Screenshot grounding data

# # # #

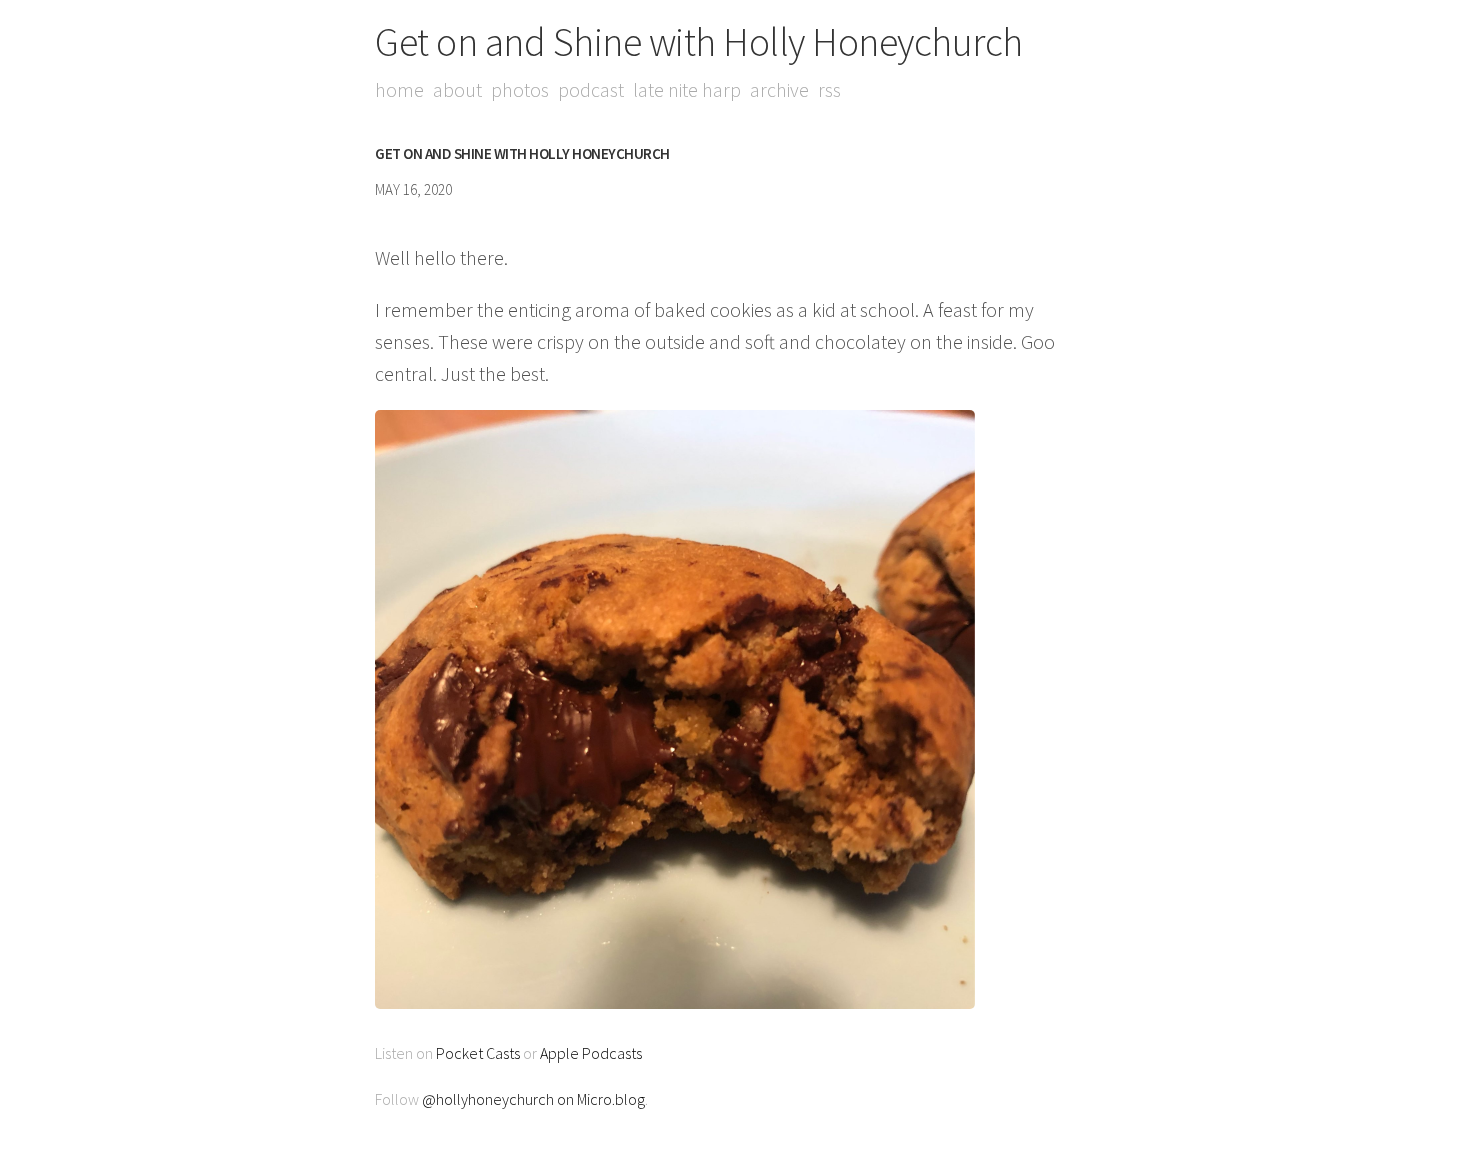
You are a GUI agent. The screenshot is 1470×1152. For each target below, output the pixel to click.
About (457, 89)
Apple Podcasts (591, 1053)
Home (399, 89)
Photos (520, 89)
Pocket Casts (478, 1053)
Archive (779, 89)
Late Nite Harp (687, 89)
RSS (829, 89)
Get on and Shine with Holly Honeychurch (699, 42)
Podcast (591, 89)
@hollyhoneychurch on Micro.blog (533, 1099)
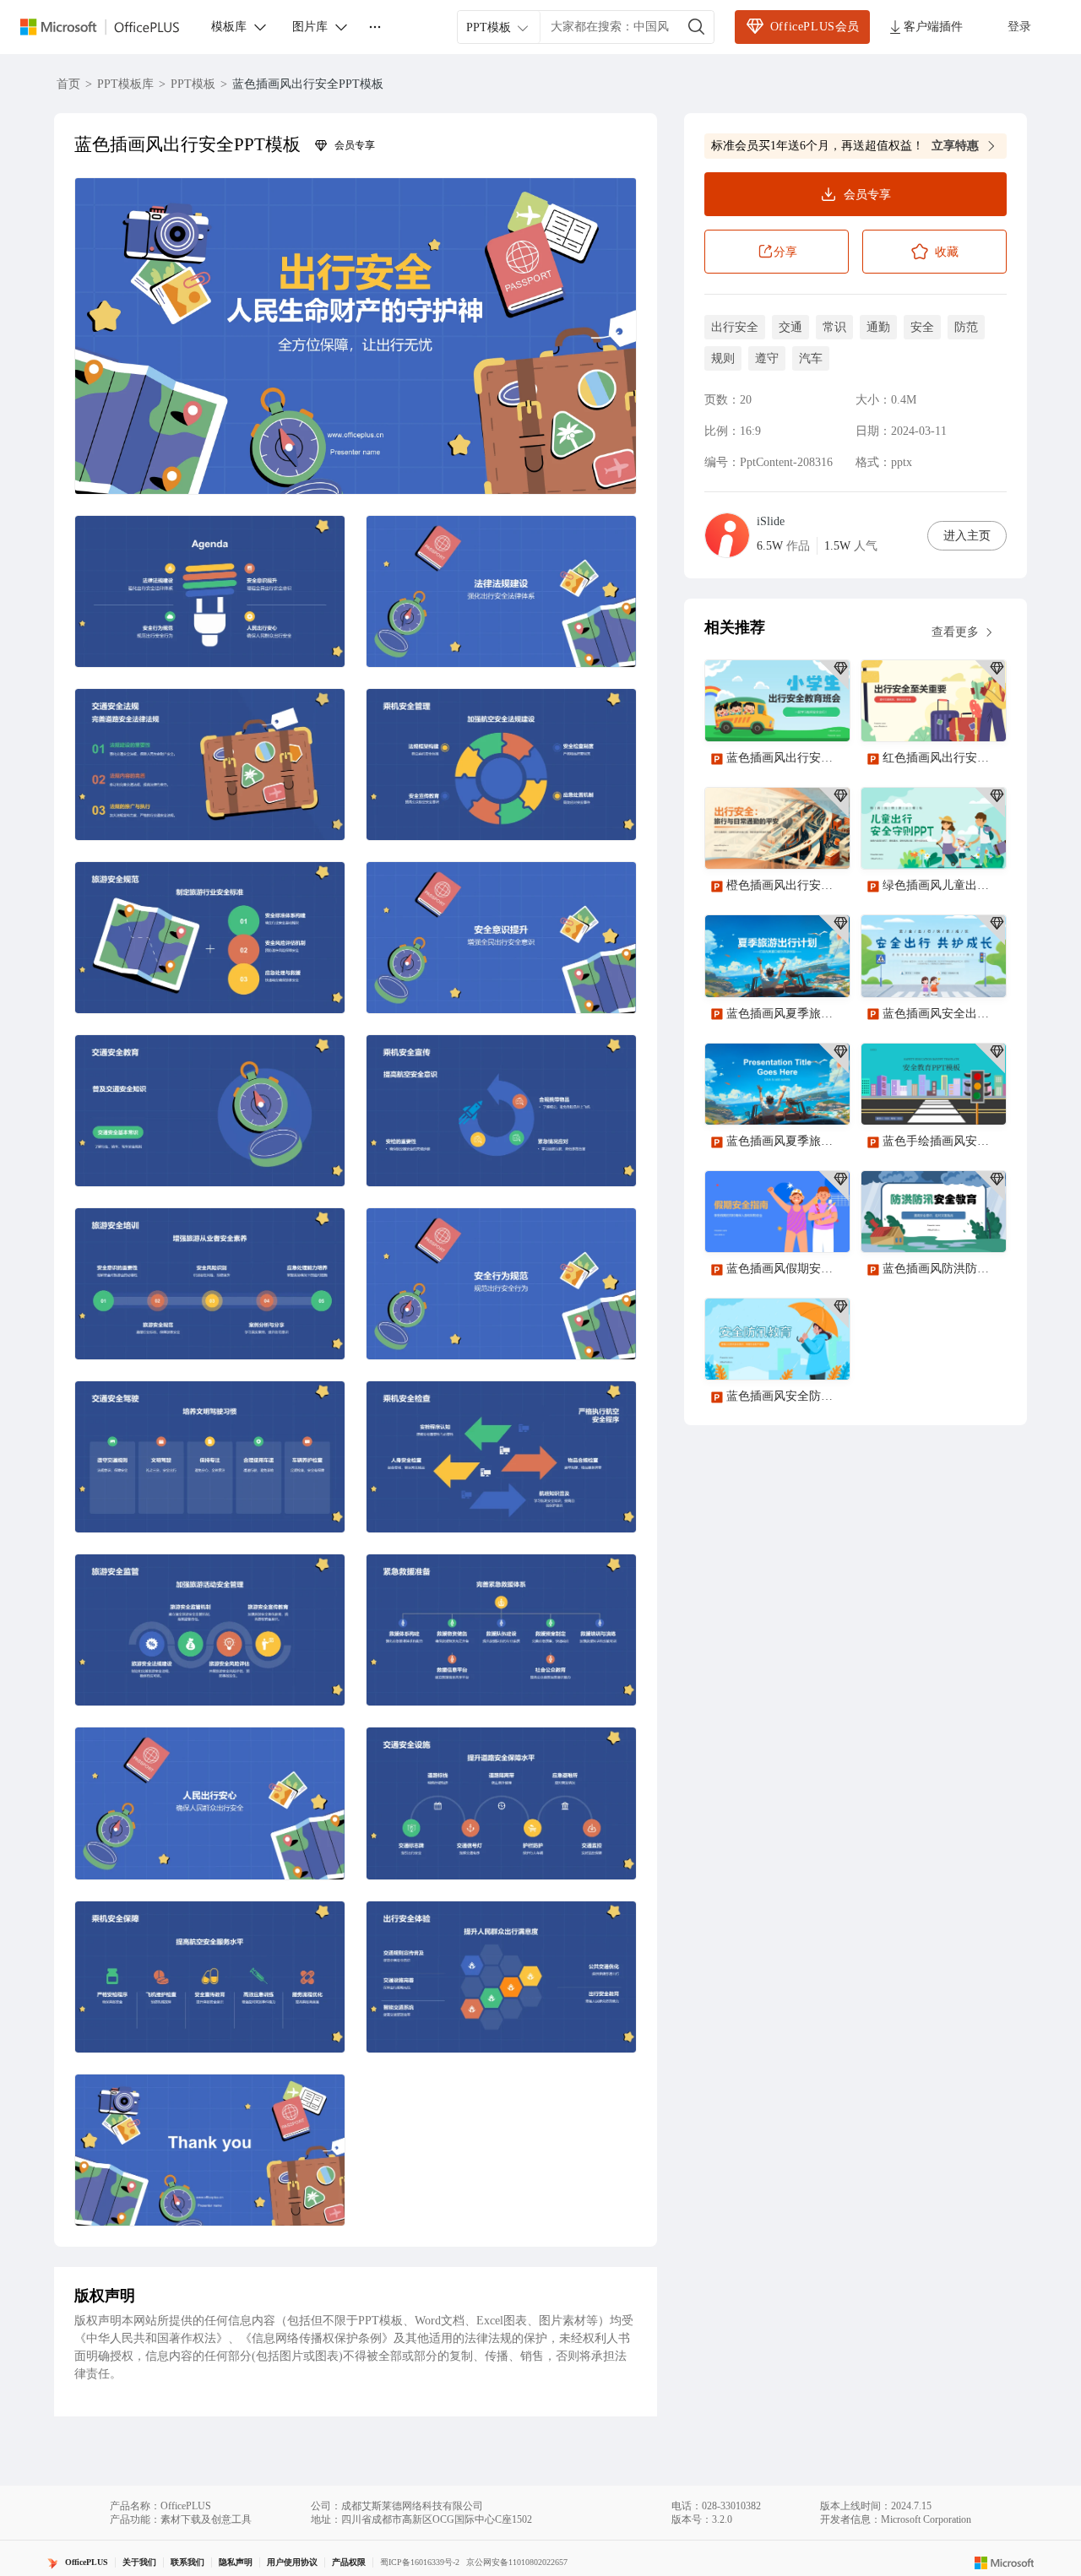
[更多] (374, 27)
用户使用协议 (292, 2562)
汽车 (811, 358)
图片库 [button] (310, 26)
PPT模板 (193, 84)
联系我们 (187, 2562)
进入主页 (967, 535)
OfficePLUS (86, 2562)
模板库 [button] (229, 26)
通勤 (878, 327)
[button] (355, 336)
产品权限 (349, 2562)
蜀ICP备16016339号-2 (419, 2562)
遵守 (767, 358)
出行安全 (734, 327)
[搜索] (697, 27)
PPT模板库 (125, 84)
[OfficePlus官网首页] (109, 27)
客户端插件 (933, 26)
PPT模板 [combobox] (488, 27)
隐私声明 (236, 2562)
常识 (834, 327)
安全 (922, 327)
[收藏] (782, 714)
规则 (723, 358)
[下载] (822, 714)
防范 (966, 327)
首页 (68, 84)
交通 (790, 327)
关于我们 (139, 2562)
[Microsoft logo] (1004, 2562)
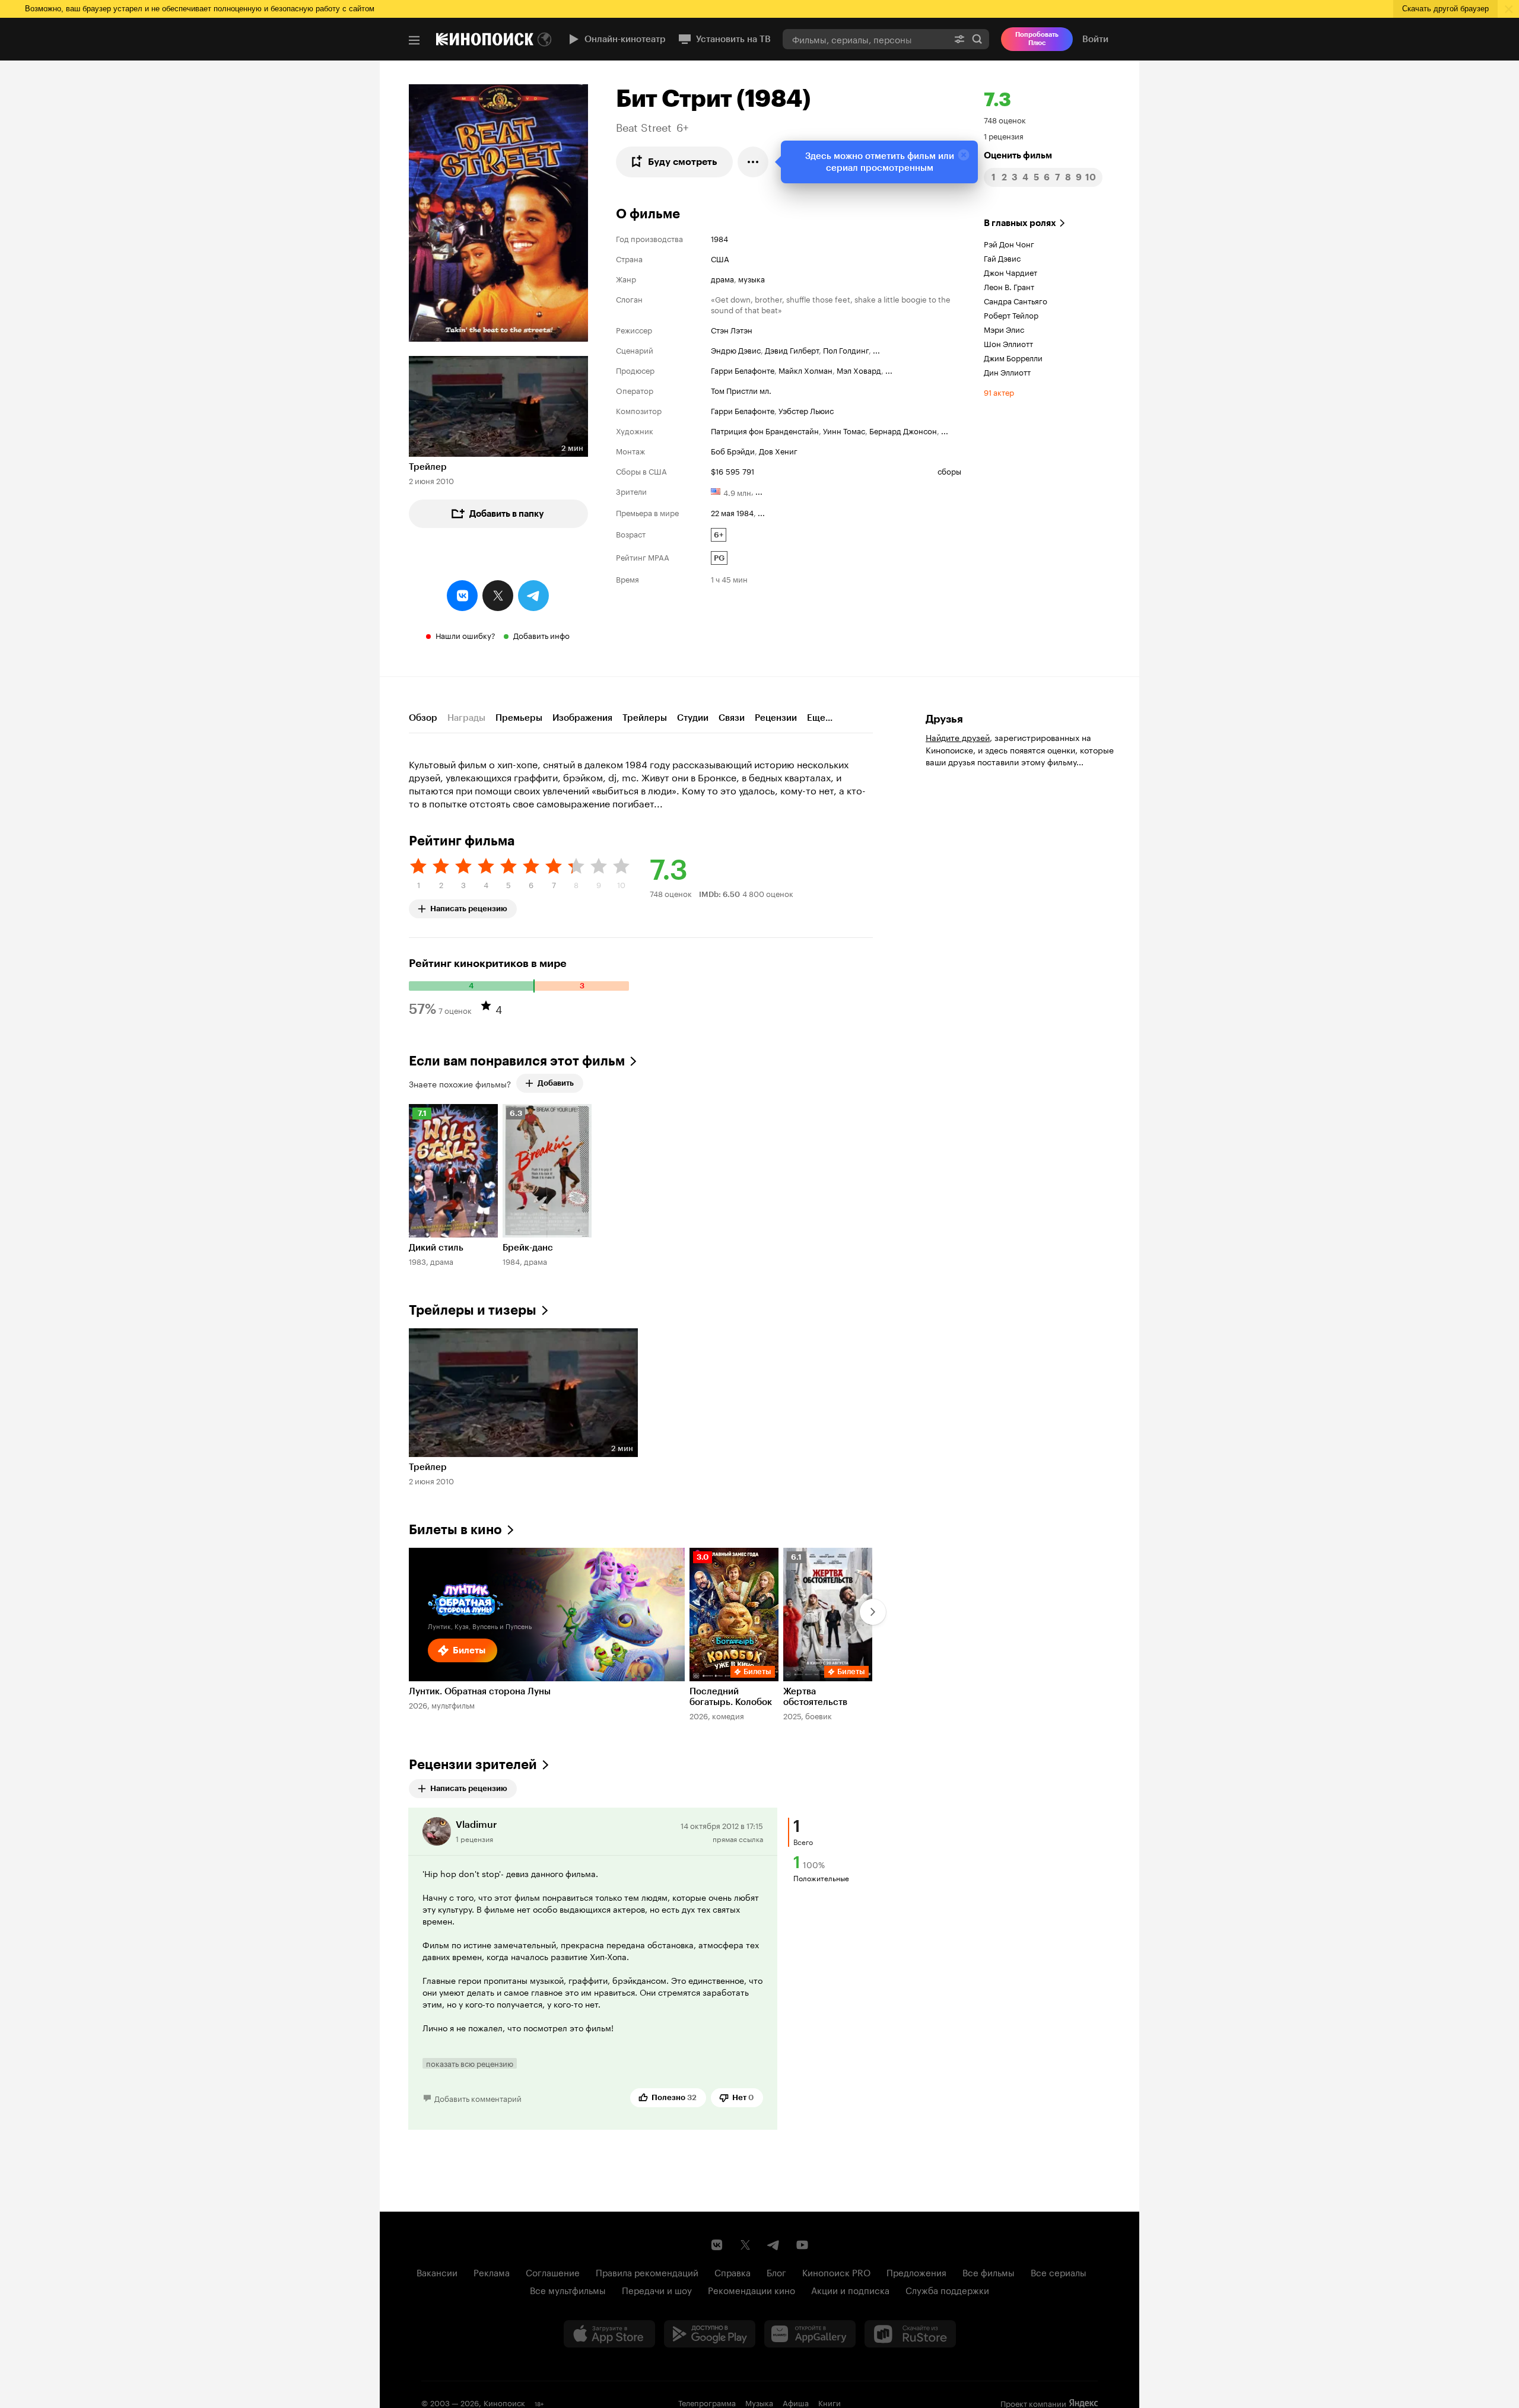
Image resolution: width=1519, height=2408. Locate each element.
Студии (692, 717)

# # # #

Exercise goal
Copy exactly what appears in the entries, beginning with the first line and ending with the line that has "Podcast (591, 89)", but not the pictures.

Written response
You are a GUI agent. The screenshot is 1470×1152. For each target below, output the pixel to click.
About (457, 89)
Apple Podcasts (591, 1053)
Home (399, 89)
Photos (520, 89)
Pocket Casts (478, 1053)
Archive (779, 89)
Late Nite Harp (687, 89)
RSS (829, 89)
Get on and Shine with Holly Honeychurch (699, 42)
Podcast (591, 89)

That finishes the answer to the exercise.